Re: VirtualBox Hangs Pre-Init Due To Ext2FS Fault

2015-07-20 Thread James Clarke
I have now got a patch that drains down the queue, and it does successfully 
stop sblock from being dereferenced etc when we actually reload. However, 
sometimes thread 5 (the same one that would dereference sblock) seems to get 
stuck in vm_fault_continue (at least according to the kernel debugger), so I 
need to do some more debugging to see why.

James

 On 19 Jul 2015, at 15:00, Richard Braun rbr...@sceen.net wrote:
 
 On Sun, Jul 19, 2015 at 02:25:14PM +0100, James Clarke wrote:
 Yeah, I tried inhibiting both buckets, but the paging RPCs still got 
 through, so my guess was that libports's inhibit/resume methods weren't able 
 to deal with libpager's own threads. The thing is I don't think we currently 
 keep track of any reference to the main/worker threads, as 
 pager_start_workers just takes a bucket and returns void. Is there a way we 
 can instead make the main thread and/or workers able to block 
 ports_inhibit_X_rpcs like normal RPC handlers and be cancelled etc? If 
 possible I think that would be a cleaner solution.
 
 To continue our discussion on IRC:
 
 No, it would definitely not be a cleaner solution, just an ugly hack.
 Since paging doesn't occur as part of an RPC, you just can't use RPC
 stuff to manage it.
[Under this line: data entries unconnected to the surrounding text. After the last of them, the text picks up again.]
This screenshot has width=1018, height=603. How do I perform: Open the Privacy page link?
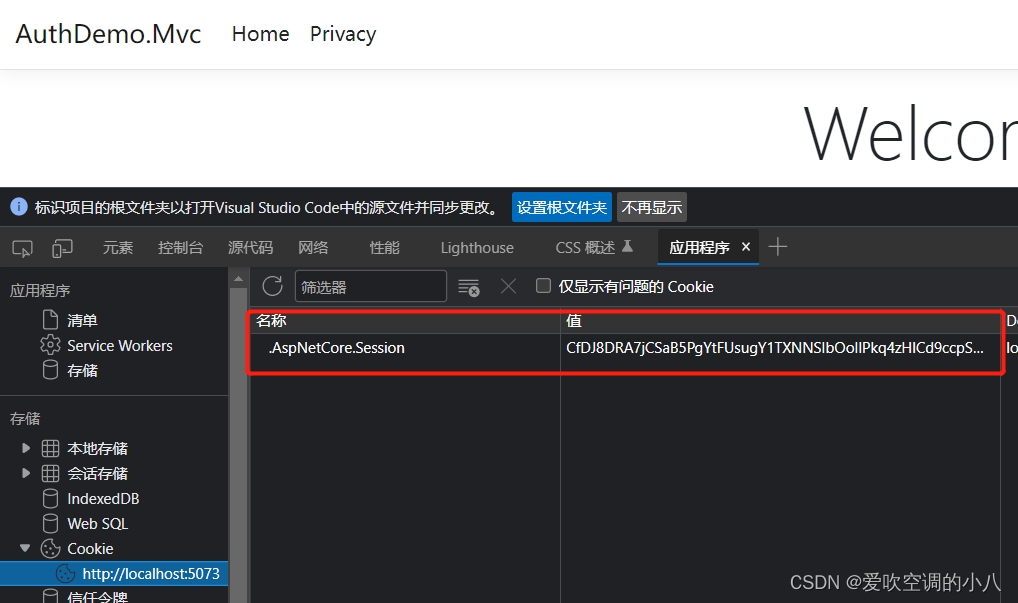point(342,34)
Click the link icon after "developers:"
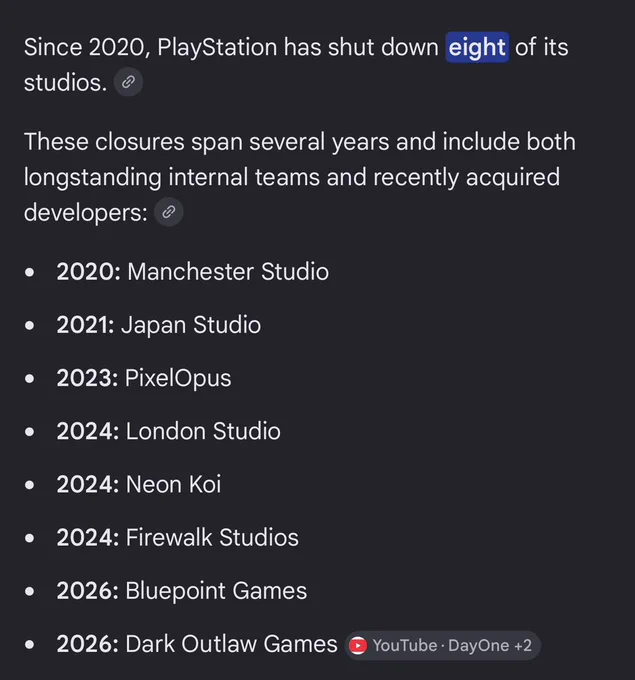This screenshot has height=680, width=635. click(x=169, y=212)
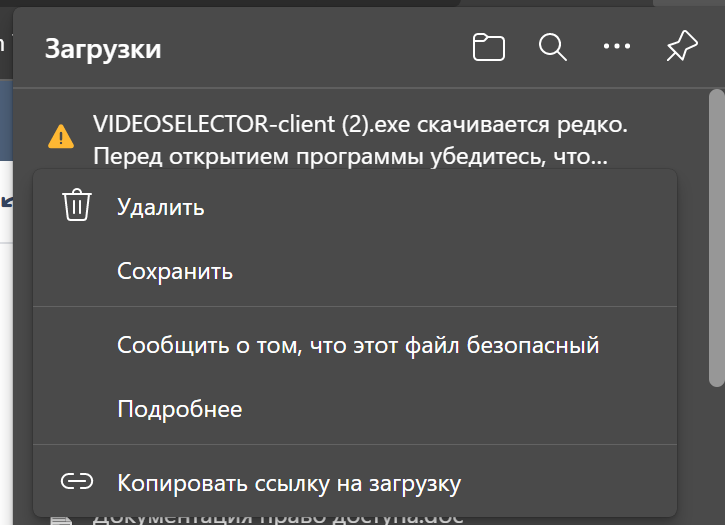Image resolution: width=725 pixels, height=525 pixels.
Task: Click the Загрузки panel title
Action: tap(103, 49)
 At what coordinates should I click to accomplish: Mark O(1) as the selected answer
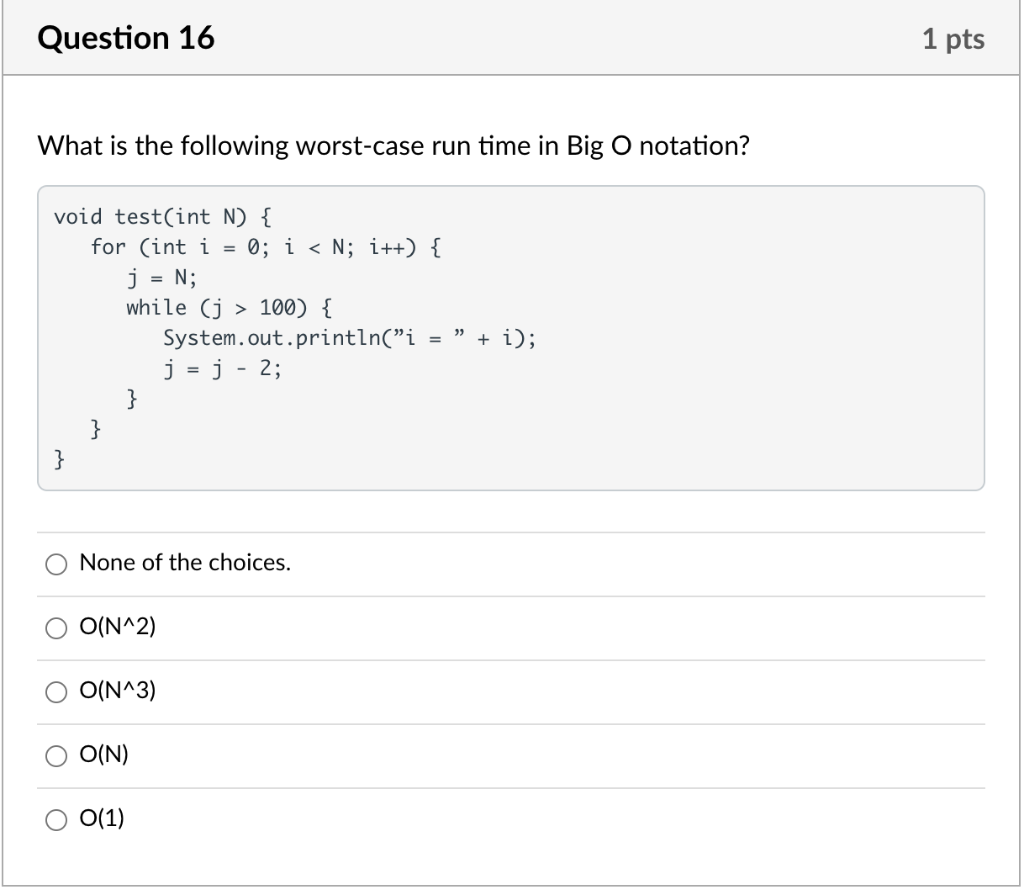click(56, 820)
I suggest building rwlock-based synrchonization
 functions specific to the pager workers.
 
 -- 
 Richard Braun



Re: VirtualBox Hangs Pre-Init Due To Ext2FS Fault

2015-07-19 Thread Justus Winter
Hello James :)

Quoting James Clarke (2015-07-15 22:20:57)
 I had a look today at what's happening, and it's that the *file*
 pager is trying to read from disk. Any thoughts?

There is another thing I forgot.  libpager is special, it has its own
demuxer (see libpager/demuxer.c) that writes requests into a queue,
and a pool of workers that process requests from said queue.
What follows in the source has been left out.